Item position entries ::
◇ ◇ ◇ ◇ ◇ ◇ ◇

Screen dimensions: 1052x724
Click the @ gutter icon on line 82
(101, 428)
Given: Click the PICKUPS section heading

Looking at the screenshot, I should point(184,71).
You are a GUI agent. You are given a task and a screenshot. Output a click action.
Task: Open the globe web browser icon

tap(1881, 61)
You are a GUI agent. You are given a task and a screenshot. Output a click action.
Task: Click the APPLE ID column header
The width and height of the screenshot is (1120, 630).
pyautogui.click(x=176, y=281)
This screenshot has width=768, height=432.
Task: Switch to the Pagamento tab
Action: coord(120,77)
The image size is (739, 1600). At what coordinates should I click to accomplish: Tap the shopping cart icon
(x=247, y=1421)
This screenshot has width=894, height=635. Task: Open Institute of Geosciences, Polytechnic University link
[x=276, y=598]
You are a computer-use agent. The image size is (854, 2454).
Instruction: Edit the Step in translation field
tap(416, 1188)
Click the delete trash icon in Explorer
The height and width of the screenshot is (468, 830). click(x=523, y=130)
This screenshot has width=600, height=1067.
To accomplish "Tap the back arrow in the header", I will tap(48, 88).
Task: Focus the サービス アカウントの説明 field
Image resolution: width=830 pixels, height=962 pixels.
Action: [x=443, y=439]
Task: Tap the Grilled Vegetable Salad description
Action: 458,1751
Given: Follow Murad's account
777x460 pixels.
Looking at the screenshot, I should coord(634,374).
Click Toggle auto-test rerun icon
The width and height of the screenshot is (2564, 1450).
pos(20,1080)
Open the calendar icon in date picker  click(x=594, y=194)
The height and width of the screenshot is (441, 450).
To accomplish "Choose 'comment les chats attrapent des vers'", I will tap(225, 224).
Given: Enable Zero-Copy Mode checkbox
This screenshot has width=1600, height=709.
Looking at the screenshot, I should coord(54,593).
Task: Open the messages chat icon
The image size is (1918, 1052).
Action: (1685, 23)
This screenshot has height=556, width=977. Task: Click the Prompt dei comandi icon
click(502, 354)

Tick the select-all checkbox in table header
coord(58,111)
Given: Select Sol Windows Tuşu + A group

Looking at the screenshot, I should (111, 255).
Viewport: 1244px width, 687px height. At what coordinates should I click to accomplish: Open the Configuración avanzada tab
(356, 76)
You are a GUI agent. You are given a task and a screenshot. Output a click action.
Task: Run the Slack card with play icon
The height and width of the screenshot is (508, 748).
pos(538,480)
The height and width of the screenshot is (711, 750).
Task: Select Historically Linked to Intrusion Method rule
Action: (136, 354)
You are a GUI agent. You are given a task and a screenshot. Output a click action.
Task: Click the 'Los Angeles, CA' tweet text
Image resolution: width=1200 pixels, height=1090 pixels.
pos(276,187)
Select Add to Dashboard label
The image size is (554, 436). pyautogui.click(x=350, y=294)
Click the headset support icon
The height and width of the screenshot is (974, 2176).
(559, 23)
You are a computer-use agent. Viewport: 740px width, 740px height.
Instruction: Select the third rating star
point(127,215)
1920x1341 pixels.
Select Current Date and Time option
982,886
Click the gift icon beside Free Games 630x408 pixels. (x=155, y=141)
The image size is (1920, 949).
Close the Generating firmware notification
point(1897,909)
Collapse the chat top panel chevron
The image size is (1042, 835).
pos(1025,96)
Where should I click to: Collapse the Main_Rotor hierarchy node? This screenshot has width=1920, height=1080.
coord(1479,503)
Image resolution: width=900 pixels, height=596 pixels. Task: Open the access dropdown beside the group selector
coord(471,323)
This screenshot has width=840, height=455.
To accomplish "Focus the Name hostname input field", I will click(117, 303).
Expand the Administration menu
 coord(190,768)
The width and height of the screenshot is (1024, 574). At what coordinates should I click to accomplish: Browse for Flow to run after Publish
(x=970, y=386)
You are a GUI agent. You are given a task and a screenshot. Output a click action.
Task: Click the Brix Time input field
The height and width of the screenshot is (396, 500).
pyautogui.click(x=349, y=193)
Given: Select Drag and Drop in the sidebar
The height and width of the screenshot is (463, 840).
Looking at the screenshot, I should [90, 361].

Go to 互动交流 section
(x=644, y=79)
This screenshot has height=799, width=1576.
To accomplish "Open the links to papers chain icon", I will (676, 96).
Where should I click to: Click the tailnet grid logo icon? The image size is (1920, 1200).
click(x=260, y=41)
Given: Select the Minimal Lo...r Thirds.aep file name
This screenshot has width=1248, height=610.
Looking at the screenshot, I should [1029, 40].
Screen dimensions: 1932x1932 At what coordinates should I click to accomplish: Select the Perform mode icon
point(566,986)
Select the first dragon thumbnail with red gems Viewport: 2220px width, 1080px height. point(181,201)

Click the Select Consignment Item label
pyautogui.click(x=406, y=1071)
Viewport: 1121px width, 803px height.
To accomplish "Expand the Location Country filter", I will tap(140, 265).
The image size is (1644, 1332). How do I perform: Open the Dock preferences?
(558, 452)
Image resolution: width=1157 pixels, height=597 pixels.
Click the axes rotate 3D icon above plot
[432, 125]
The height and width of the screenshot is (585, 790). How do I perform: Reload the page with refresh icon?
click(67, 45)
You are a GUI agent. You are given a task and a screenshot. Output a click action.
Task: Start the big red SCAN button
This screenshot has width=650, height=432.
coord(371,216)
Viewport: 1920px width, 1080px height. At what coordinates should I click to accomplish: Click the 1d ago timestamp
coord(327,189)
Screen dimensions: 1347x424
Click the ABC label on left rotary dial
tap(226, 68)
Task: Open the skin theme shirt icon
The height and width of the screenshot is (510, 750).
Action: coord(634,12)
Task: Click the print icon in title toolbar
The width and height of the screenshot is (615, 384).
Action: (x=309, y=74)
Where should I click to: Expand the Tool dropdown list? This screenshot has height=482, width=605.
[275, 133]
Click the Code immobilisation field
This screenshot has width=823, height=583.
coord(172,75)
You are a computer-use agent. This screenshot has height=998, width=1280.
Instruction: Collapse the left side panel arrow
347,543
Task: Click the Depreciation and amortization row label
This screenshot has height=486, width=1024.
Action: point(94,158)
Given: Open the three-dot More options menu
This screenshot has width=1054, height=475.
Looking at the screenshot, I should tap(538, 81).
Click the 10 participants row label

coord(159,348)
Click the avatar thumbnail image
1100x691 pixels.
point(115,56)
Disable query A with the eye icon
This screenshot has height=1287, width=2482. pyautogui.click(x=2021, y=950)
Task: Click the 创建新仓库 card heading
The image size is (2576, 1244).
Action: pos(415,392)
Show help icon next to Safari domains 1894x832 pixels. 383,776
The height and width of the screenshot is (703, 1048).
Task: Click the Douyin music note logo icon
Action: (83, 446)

◇ ◇ ◇ ◇ ◇ ◇ ◇

TASK STATEMENT ::
Reproduce every line of the records above without any changes.

WORKED SOLUTION ::
Screen dimensions: 1052x724
Click the @ gutter icon on line 82
(101, 428)
Given: Click the PICKUPS section heading

Looking at the screenshot, I should point(184,71).
You are a GUI agent. You are given a task and a screenshot. Output a click action.
Task: Open the globe web browser icon

tap(1881, 61)
You are a GUI agent. You are given a task and a screenshot. Output a click action.
Task: Click the APPLE ID column header
The width and height of the screenshot is (1120, 630).
pyautogui.click(x=176, y=281)
This screenshot has width=768, height=432.
Task: Switch to the Pagamento tab
Action: coord(120,77)
The image size is (739, 1600). At what coordinates should I click to accomplish: Tap the shopping cart icon
(x=247, y=1421)
This screenshot has width=894, height=635. Task: Open Institute of Geosciences, Polytechnic University link
[x=276, y=598]
You are a computer-use agent. The image size is (854, 2454).
Instruction: Edit the Step in translation field
tap(416, 1188)
Click the delete trash icon in Explorer
The height and width of the screenshot is (468, 830). click(x=523, y=130)
This screenshot has width=600, height=1067.
To accomplish "Tap the back arrow in the header", I will tap(48, 88).
Task: Focus the サービス アカウントの説明 field
Image resolution: width=830 pixels, height=962 pixels.
Action: [x=443, y=439]
Task: Tap the Grilled Vegetable Salad description
Action: 458,1751
Given: Follow Murad's account
777x460 pixels.
Looking at the screenshot, I should coord(634,374).
Click Toggle auto-test rerun icon
The width and height of the screenshot is (2564, 1450).
pos(20,1080)
Open the calendar icon in date picker  click(x=594, y=194)
The height and width of the screenshot is (441, 450).
To accomplish "Choose 'comment les chats attrapent des vers'", I will tap(225, 224).
Given: Enable Zero-Copy Mode checkbox
This screenshot has width=1600, height=709.
Looking at the screenshot, I should coord(54,593).
Task: Open the messages chat icon
The image size is (1918, 1052).
Action: (1685, 23)
This screenshot has height=556, width=977. Task: Click the Prompt dei comandi icon
click(502, 354)

Tick the select-all checkbox in table header
coord(58,111)
Given: Select Sol Windows Tuşu + A group

Looking at the screenshot, I should (111, 255).
Viewport: 1244px width, 687px height. At what coordinates should I click to accomplish: Open the Configuración avanzada tab
(356, 76)
You are a GUI agent. You are given a task and a screenshot. Output a click action.
Task: Run the Slack card with play icon
The height and width of the screenshot is (508, 748).
pos(538,480)
The height and width of the screenshot is (711, 750).
Task: Select Historically Linked to Intrusion Method rule
Action: (136, 354)
You are a GUI agent. You are given a task and a screenshot. Output a click action.
Task: Click the 'Los Angeles, CA' tweet text
Image resolution: width=1200 pixels, height=1090 pixels.
pos(276,187)
Select Add to Dashboard label
The image size is (554, 436). pyautogui.click(x=350, y=294)
Click the headset support icon
The height and width of the screenshot is (974, 2176).
(559, 23)
You are a computer-use agent. Viewport: 740px width, 740px height.
Instruction: Select the third rating star
point(127,215)
1920x1341 pixels.
Select Current Date and Time option
982,886
Click the gift icon beside Free Games 630x408 pixels. (x=155, y=141)
The image size is (1920, 949).
Close the Generating firmware notification
point(1897,909)
Collapse the chat top panel chevron
The image size is (1042, 835).
pos(1025,96)
Where should I click to: Collapse the Main_Rotor hierarchy node? This screenshot has width=1920, height=1080.
coord(1479,503)
Image resolution: width=900 pixels, height=596 pixels. Task: Open the access dropdown beside the group selector
coord(471,323)
This screenshot has width=840, height=455.
To accomplish "Focus the Name hostname input field", I will click(117, 303).
Expand the Administration menu
 coord(190,768)
The width and height of the screenshot is (1024, 574). At what coordinates should I click to accomplish: Browse for Flow to run after Publish
(x=970, y=386)
You are a GUI agent. You are given a task and a screenshot. Output a click action.
Task: Click the Brix Time input field
The height and width of the screenshot is (396, 500).
pyautogui.click(x=349, y=193)
Given: Select Drag and Drop in the sidebar
The height and width of the screenshot is (463, 840).
Looking at the screenshot, I should [90, 361].

Go to 互动交流 section
(x=644, y=79)
This screenshot has height=799, width=1576.
To accomplish "Open the links to papers chain icon", I will (676, 96).
Where should I click to: Click the tailnet grid logo icon? The image size is (1920, 1200).
click(x=260, y=41)
Given: Select the Minimal Lo...r Thirds.aep file name
This screenshot has width=1248, height=610.
Looking at the screenshot, I should [1029, 40].
Screen dimensions: 1932x1932 At what coordinates should I click to accomplish: Select the Perform mode icon
point(566,986)
Select the first dragon thumbnail with red gems Viewport: 2220px width, 1080px height. point(181,201)

Click the Select Consignment Item label
pyautogui.click(x=406, y=1071)
Viewport: 1121px width, 803px height.
To accomplish "Expand the Location Country filter", I will tap(140, 265).
The image size is (1644, 1332). How do I perform: Open the Dock preferences?
(558, 452)
Image resolution: width=1157 pixels, height=597 pixels.
Click the axes rotate 3D icon above plot
[432, 125]
The height and width of the screenshot is (585, 790). How do I perform: Reload the page with refresh icon?
click(67, 45)
You are a GUI agent. You are given a task and a screenshot. Output a click action.
Task: Start the big red SCAN button
This screenshot has width=650, height=432.
coord(371,216)
Viewport: 1920px width, 1080px height. At what coordinates should I click to accomplish: Click the 1d ago timestamp
coord(327,189)
Screen dimensions: 1347x424
Click the ABC label on left rotary dial
tap(226, 68)
Task: Open the skin theme shirt icon
The height and width of the screenshot is (510, 750).
Action: coord(634,12)
Task: Click the print icon in title toolbar
The width and height of the screenshot is (615, 384).
Action: (x=309, y=74)
Where should I click to: Expand the Tool dropdown list? This screenshot has height=482, width=605.
[275, 133]
Click the Code immobilisation field
This screenshot has width=823, height=583.
coord(172,75)
You are a computer-use agent. This screenshot has height=998, width=1280.
Instruction: Collapse the left side panel arrow
347,543
Task: Click the Depreciation and amortization row label
This screenshot has height=486, width=1024.
Action: point(94,158)
Given: Open the three-dot More options menu
This screenshot has width=1054, height=475.
Looking at the screenshot, I should tap(538, 81).
Click the 10 participants row label

coord(159,348)
Click the avatar thumbnail image
1100x691 pixels.
point(115,56)
Disable query A with the eye icon
This screenshot has height=1287, width=2482. pyautogui.click(x=2021, y=950)
Task: Click the 创建新仓库 card heading
The image size is (2576, 1244).
Action: pos(415,392)
Show help icon next to Safari domains 1894x832 pixels. 383,776
The height and width of the screenshot is (703, 1048).
Task: Click the Douyin music note logo icon
Action: (83, 446)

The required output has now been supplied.